Our implementation here follows more closely that of He, Gao, and Chen [2021], who extended the original ELECTRA to multilingualism and larger size, using tricks first presented by He, Liu, Gao, and Chen [2020].

A word of warning: the success in this task is heavily dependent on subtle hyperparameters choices. We have done our best to select reasonable default, but if you insist on using this pretraining, a comprehensive grid search might be in order (which- can defeat its frugality advantages).

Task parameters#

discriminator_loss_weight: float = 1.0
embeddings_sharing: Optional[Literal["deberta", "electra"]] = None
mask_ratio: float = 0.15
  • discriminator_loss_weight is the \(α\) parameter for the combined loss \(α\mathrm{loss}_{\mathrm{discriminator}}+\mathrm{loss}_{\mathrm{generator}}\) use to train the models.

  • embeddings_sharing selects how the embedding layers of both models are shared: as in ELECTRA [Clark et al., 2019], as in DeBERTa v3 [He et al., 2021] or not a all (None, the default).

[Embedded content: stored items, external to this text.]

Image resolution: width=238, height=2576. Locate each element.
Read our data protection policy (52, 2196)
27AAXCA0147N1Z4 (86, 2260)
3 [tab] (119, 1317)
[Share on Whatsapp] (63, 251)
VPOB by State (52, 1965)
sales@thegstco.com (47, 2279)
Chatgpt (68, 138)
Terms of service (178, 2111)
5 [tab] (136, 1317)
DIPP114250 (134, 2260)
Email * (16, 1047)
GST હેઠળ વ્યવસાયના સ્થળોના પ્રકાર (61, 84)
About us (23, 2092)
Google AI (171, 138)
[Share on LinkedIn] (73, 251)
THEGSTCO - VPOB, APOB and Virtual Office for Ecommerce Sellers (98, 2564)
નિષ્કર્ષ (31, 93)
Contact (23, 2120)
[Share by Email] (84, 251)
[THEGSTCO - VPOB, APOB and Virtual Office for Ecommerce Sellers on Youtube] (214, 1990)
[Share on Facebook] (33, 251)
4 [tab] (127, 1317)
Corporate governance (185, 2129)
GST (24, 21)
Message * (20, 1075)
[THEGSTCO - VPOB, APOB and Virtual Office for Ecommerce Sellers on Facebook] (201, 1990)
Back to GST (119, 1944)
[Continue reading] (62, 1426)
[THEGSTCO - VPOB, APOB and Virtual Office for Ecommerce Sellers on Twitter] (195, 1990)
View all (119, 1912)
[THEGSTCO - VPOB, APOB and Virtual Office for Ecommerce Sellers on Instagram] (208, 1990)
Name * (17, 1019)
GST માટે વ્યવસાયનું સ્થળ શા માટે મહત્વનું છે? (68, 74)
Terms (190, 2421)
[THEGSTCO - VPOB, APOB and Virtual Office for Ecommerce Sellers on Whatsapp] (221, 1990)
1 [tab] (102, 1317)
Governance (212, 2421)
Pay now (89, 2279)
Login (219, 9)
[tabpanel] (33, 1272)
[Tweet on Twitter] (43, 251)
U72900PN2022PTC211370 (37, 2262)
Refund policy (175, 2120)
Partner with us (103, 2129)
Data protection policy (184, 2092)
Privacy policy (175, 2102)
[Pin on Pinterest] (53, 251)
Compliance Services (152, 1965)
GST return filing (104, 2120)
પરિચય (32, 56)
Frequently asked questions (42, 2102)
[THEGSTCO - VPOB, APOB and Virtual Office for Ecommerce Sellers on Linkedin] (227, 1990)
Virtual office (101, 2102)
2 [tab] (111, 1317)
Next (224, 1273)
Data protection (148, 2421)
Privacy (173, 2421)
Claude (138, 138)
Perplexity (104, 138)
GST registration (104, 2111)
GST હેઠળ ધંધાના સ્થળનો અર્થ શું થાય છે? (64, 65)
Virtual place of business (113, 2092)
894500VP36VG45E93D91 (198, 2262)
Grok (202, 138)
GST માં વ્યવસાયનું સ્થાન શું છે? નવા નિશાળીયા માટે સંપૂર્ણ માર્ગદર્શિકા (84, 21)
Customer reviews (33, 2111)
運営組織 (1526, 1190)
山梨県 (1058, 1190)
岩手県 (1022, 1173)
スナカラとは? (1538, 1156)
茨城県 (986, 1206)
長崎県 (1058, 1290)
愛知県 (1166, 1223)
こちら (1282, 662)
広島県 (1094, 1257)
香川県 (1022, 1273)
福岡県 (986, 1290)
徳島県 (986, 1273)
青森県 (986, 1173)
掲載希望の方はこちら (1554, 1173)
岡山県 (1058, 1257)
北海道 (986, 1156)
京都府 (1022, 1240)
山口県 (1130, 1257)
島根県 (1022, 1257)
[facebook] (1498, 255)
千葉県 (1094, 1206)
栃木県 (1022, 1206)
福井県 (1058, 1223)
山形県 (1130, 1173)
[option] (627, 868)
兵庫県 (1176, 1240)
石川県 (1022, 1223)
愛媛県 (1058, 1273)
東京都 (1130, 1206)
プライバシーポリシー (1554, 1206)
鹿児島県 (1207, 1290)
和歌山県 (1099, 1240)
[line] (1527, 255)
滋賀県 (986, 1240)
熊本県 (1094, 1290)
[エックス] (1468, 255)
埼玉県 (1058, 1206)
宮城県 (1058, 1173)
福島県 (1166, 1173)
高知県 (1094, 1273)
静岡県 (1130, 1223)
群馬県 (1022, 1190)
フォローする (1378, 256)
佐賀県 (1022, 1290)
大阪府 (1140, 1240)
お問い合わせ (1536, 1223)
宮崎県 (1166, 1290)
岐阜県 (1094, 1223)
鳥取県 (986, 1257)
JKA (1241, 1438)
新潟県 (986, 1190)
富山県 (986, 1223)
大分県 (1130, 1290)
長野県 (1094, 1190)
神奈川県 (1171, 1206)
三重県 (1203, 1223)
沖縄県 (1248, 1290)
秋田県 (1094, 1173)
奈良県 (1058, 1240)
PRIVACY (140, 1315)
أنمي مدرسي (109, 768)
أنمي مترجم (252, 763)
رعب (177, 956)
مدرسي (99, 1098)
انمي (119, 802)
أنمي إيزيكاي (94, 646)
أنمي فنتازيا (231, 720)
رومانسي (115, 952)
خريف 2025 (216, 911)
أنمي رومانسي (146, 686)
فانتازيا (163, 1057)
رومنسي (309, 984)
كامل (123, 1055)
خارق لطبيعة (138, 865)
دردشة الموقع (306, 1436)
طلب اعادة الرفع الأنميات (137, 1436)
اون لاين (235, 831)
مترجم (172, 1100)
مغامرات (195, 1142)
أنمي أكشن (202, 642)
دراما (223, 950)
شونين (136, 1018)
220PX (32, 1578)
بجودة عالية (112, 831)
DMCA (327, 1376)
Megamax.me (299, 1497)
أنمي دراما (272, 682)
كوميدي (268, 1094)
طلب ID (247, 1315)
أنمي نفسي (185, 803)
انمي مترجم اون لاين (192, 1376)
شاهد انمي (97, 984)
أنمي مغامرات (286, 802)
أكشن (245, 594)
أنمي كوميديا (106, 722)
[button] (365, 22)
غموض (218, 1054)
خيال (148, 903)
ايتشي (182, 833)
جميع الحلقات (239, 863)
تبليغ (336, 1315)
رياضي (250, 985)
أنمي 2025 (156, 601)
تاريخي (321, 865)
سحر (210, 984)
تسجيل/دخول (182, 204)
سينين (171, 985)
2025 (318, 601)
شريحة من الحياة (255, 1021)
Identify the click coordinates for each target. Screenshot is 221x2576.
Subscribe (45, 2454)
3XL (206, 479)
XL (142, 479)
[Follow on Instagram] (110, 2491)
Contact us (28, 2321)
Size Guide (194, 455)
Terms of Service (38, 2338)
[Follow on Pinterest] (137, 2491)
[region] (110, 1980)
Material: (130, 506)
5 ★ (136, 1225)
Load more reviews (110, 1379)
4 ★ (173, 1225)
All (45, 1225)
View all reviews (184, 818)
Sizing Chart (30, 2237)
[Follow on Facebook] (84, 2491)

  • mask_ratio is the proportion of tokens that are masked for the generator.

Inputs and outputs#

For this task, the train and dev datasets should be raw text, every line containing a single sample (typically a sentence). It can come either from a local text file or from a 🤗 text dataset.


[CLLM19] (1,2)

Kevin Clark, Minh-Thang Luong, Quoc V. Le, and Christopher D. Manning. ELECTRA: Pre-training Text Encoders as Discriminators Rather Than Generators. In Proceedings of the 8th International Conference on Learning Representations. September 2019. URL: (visited on 2020-04-01).

[HGC21] (1,2)

Pengcheng He, Jianfeng Gao, and Weizhu Chen. DeBERTaV3: Improving DeBERTa using ELECTRA-Style Pre-Training with Gradient-Disentangled Embedding Sharing. arXiv:2111.09543 [cs], December 2021. URL: (visited on 2021-12-26), arXiv:2111.09543.


Pengcheng He, Xiaodong Liu, Jianfeng Gao, and Weizhu Chen. DeBERTa: Decoding-enhanced BERT with disentangled attention. In Proceedings of the 2021 International Conference on Learning Representations. September 2020. URL: (visited on 2021-12-26).